Mimo mżawki na stadionie przy Regionalnym Centrum Sportowym (RCS Lubin) zebrały się tłumy zawodników i kibiców. Punktualnie o godz. 11 wystartował bieg główny. 10-kilometrowa wiodła ulicami: Odrodzenia, Sikorskiego, Budziszyńską, Gen. Maczka, Hutniczą, Kaczyńskiego, Niepodległości, Mieszka I, Wrocławską, Paderewskiego, Sikorskiego i znowu Odrodzenia.
Na starcie oprócz zawodników z naszego regionu pojawili się goście z innych województw. Nie zabrakło obcokrajowców. Przyjechali m. in. z Kenii, Ukrainy i Białorusi. Licznie były reprezentowane zakłady pracy. Na starcie było też wiele kilkupokoleniowych rodzin.

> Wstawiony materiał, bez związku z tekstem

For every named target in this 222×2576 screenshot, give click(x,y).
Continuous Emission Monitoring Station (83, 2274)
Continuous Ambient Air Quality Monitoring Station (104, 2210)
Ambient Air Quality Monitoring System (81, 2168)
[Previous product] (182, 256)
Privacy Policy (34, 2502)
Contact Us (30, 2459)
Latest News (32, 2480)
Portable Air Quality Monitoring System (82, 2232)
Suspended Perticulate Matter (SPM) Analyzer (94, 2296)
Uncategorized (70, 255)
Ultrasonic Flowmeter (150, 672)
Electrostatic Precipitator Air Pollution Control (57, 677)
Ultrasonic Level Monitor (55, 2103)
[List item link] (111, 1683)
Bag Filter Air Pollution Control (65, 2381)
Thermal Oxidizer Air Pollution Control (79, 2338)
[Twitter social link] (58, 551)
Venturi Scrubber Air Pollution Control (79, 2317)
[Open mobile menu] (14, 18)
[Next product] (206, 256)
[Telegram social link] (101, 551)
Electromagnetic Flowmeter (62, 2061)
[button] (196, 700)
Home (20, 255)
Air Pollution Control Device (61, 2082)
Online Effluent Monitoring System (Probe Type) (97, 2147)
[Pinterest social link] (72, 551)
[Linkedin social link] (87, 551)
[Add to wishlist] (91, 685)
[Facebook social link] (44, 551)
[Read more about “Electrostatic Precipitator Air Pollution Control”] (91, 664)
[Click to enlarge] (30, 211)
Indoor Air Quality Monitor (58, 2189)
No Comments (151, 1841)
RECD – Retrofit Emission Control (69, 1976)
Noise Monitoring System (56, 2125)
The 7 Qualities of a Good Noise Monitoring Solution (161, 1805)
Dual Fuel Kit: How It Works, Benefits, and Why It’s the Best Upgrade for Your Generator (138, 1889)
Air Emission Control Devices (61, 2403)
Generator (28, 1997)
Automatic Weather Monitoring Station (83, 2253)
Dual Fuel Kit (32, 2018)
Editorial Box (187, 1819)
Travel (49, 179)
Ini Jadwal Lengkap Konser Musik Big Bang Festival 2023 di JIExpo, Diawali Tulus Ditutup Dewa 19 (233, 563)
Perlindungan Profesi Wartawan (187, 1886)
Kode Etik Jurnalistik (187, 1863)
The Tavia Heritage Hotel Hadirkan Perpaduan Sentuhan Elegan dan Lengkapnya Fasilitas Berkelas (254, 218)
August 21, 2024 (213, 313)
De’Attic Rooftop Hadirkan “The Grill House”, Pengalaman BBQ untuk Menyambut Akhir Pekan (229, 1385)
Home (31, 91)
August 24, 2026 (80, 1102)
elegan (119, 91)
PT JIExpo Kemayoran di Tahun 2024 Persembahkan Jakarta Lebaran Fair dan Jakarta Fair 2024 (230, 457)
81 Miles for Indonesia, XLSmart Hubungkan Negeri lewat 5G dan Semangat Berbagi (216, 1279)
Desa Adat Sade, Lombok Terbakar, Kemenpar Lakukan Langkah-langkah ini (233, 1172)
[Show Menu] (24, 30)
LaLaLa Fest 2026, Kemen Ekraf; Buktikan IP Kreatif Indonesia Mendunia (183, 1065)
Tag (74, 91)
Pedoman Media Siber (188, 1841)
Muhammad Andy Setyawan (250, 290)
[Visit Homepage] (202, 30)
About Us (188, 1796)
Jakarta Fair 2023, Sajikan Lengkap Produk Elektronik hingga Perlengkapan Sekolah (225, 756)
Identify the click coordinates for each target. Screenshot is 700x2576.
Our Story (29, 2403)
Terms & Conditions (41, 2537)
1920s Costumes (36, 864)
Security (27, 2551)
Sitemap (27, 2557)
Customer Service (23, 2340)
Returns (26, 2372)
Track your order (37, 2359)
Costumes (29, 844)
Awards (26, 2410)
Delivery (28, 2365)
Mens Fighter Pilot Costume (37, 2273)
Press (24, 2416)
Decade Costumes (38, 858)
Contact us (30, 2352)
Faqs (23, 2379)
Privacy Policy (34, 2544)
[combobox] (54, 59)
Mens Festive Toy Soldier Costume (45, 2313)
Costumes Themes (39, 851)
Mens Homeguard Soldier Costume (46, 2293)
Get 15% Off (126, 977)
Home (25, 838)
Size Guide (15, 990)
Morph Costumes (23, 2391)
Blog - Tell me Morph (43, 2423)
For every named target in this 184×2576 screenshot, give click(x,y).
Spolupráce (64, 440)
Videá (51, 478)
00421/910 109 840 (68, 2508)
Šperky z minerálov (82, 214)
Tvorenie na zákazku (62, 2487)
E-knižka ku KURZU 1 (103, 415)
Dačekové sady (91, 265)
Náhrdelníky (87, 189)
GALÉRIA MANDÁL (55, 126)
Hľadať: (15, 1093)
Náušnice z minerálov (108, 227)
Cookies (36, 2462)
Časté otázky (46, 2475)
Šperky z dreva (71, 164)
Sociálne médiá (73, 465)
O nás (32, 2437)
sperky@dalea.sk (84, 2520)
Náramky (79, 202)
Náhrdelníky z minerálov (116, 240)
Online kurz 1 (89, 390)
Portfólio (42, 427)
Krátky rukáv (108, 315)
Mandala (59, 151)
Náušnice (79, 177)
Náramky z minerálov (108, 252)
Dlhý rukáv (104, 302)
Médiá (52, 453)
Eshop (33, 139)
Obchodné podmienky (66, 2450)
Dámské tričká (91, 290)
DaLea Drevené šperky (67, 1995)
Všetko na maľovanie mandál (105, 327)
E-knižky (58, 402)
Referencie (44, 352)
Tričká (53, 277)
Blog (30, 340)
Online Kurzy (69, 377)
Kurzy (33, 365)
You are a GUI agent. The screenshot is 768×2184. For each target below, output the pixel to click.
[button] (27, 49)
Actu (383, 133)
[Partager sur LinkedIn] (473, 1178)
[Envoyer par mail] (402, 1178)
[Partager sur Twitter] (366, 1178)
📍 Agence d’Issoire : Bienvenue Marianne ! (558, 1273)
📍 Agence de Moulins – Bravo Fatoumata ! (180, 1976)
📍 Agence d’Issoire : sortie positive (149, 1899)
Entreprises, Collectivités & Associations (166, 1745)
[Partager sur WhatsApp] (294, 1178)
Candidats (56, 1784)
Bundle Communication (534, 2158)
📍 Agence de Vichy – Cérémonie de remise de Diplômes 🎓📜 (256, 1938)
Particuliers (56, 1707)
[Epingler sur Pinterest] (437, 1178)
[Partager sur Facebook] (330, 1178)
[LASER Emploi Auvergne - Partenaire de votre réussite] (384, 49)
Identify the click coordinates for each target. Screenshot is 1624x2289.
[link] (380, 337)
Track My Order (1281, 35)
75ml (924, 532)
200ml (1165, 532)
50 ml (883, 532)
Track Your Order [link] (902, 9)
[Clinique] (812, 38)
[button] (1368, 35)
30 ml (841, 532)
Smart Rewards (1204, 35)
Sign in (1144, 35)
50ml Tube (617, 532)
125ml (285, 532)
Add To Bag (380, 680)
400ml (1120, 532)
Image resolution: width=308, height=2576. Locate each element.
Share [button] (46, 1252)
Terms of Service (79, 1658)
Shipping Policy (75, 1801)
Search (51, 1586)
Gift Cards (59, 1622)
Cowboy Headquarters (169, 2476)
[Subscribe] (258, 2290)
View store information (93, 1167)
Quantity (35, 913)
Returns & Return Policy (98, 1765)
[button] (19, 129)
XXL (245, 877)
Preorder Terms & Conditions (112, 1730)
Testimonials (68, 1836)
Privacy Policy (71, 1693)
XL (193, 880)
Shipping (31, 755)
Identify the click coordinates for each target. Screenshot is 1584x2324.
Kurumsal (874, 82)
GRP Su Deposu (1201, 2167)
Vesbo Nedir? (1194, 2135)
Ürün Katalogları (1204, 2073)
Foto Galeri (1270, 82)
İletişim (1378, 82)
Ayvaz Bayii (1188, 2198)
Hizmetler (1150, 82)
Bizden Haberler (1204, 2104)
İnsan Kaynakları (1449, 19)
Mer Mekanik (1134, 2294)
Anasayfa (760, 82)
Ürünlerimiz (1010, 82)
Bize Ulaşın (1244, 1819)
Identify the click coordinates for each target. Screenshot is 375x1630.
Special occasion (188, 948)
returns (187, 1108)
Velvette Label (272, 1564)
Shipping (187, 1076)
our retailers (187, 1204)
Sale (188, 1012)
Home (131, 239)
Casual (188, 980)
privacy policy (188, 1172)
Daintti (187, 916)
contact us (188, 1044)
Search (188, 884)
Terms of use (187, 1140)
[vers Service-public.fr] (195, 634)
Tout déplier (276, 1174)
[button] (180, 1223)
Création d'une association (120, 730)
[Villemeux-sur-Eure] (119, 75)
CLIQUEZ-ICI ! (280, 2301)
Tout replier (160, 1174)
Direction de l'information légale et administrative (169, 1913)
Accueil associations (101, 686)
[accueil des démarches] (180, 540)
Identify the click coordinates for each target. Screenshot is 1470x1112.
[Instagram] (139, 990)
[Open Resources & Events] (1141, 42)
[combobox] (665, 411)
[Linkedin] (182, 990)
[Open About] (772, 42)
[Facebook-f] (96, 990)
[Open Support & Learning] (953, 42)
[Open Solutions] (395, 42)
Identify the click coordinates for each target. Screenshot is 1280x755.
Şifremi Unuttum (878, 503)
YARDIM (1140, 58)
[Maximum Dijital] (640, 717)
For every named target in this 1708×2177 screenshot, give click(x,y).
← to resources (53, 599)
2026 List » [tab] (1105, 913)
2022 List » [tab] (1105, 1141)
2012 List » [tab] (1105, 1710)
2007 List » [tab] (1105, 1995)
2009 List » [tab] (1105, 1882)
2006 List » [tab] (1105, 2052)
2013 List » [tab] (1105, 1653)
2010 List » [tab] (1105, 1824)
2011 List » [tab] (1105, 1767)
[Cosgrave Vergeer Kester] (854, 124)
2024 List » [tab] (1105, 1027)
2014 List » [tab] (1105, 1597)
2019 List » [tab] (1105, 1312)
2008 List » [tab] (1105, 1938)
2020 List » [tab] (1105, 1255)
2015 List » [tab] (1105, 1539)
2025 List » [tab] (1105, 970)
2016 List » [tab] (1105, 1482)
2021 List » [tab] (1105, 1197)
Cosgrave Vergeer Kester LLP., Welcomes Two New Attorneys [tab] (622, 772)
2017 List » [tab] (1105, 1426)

Ostatecznie kategorię open mężczyzn wygrał Kenijczyk Joel Mayna Mwangi z czasem 29:42. Drugi był jego krajan Kiprono Silas Too (29:55), a trzeci Mykola Jukymczuk z Ukrainy. Najlepszy Polak, Mateusz Demczyszak z WKS Śląsk zajął 5. miejsce.
Wśród kobiet również tryumfowały Kenijki. Wygrała Agnes Chebet (34:25) przed Betty Chepleting (34:49) i Katsiaryna Ptaszuk z Ukrainy (36:01). Na 5. miejscu przybiegła Anna Ficner ze Złotoryi (37:47). Wśród górników najlepiej pobiegł Karol Winniczuk z Wilkowa, reprezentujący ZG Rudna (35:14).
W sumie zawodników sklasyfikowano w 12 kategoriach indywidualnych i zespołowych. Barbórkowy Bieg o Lampkę Górnicza należy do najstarszych masowych imprez biegowych w Polsce. Pierwotnie brali w nim udział górnicy pracujący w kopalniach miedzi.
Przed biegiem odbywają się imprezy towarzyszące, m.in. Bieg Sztygarski na 1 Milę, Sztafeta Dyrektorska, Sztafeta Międzyzakładowa oraz loteria fantowa dla uczniów lubińskich szkół. Organizatorem imprezy było regionalne Centrum Sportu w Lubinie.